» Given records

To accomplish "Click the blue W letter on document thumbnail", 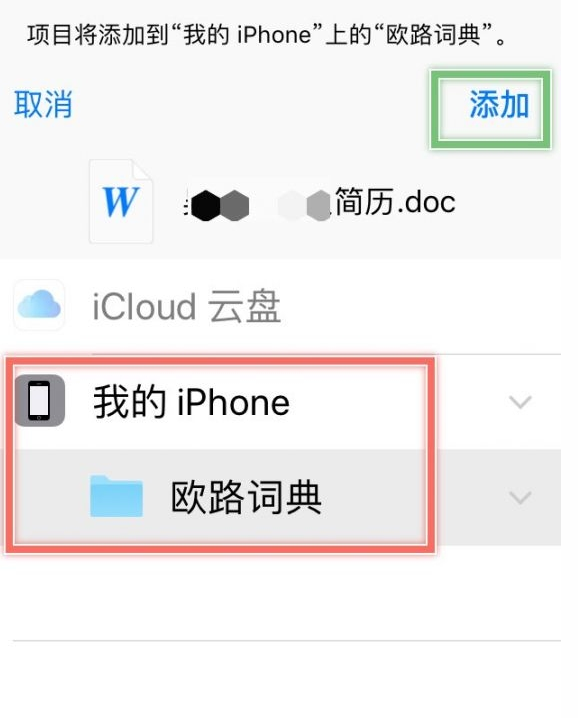I will (x=120, y=201).
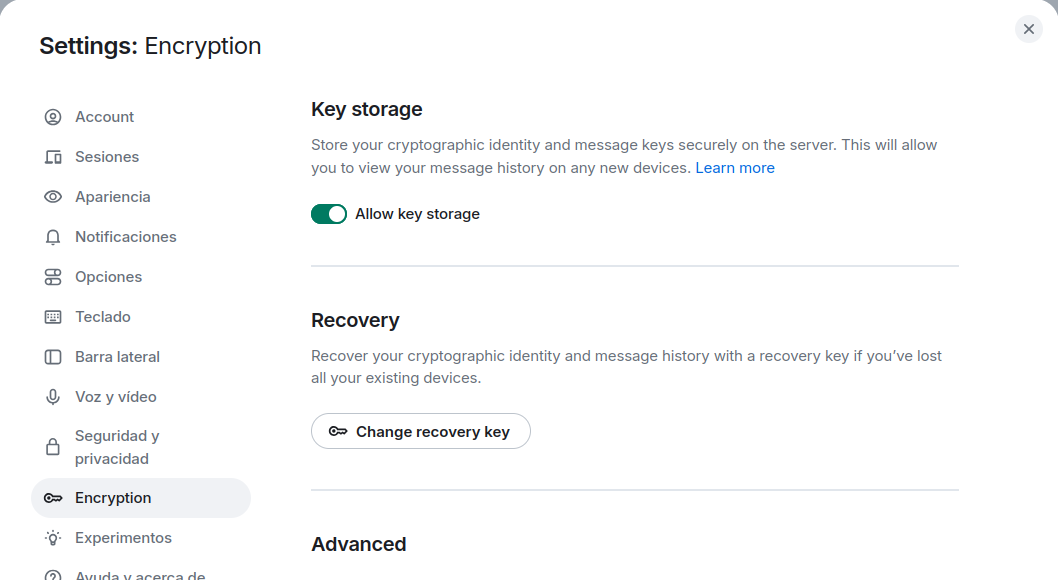This screenshot has height=580, width=1058.
Task: Click the Teclado keyboard icon
Action: pyautogui.click(x=53, y=317)
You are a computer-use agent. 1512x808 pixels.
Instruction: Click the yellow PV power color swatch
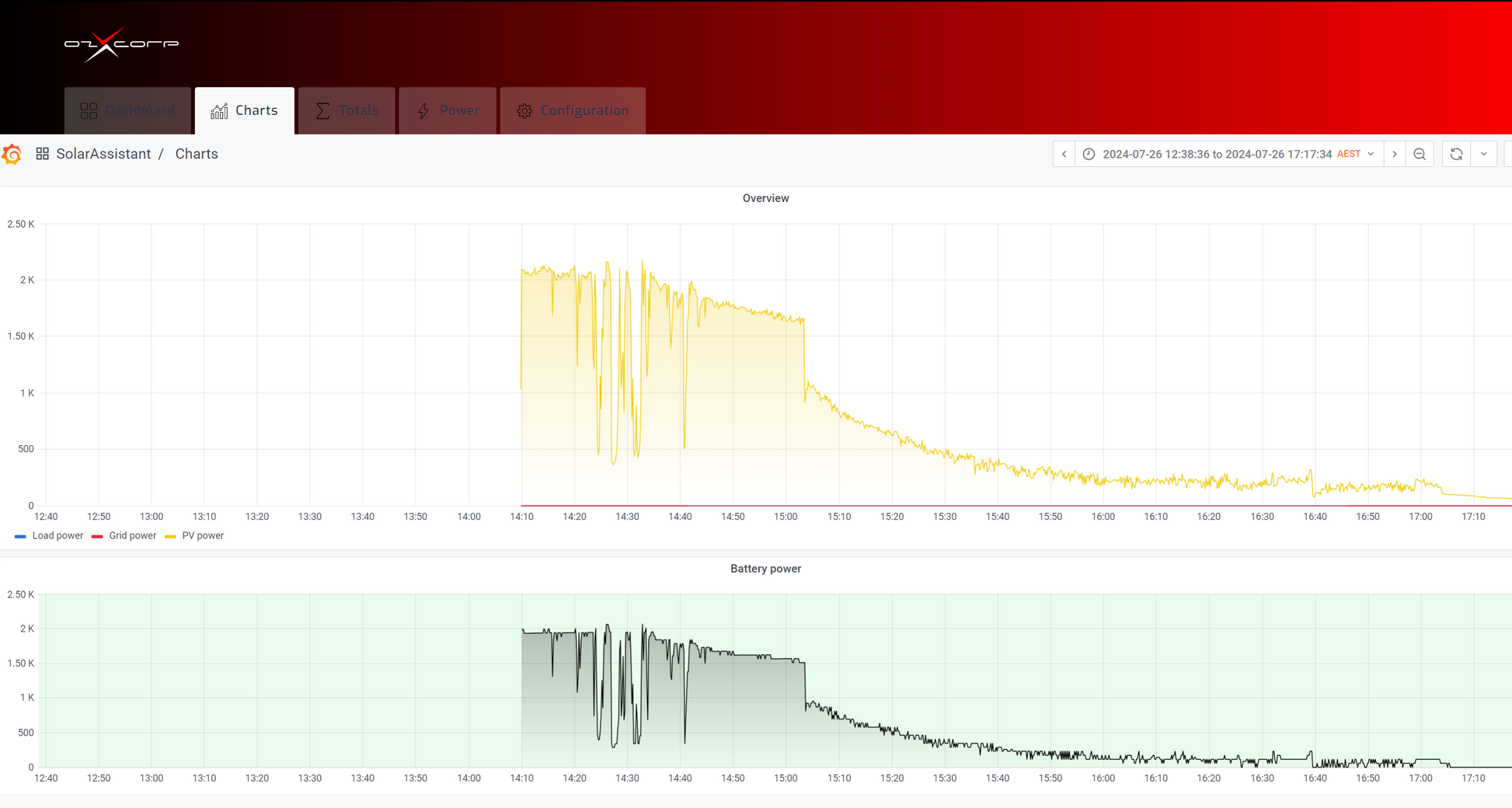point(170,536)
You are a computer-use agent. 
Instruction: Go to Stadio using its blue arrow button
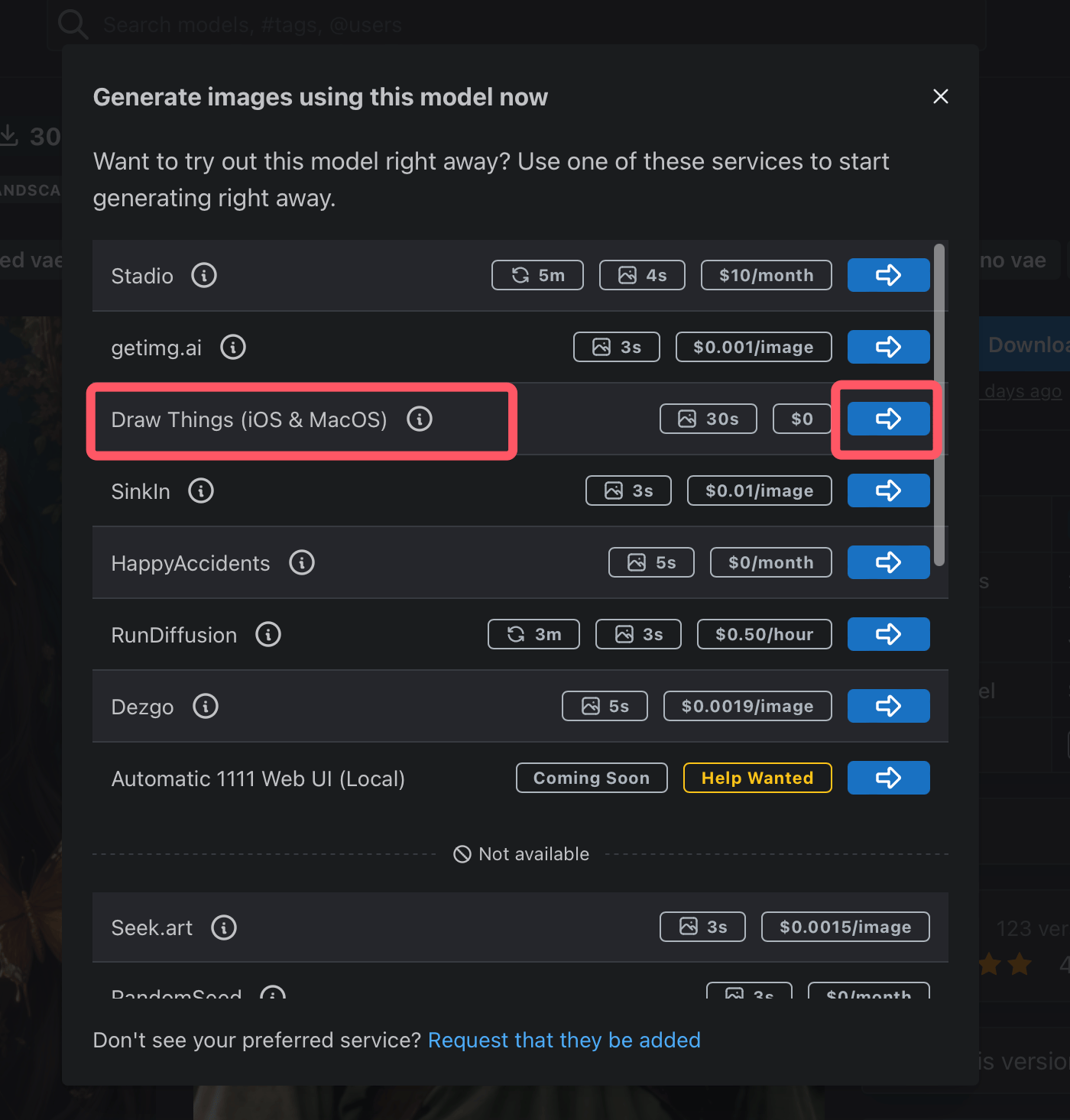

» The task
Tally the lines of the data that hold the string "agent". Answer with the number and nothing more.

» Result for this exercise
2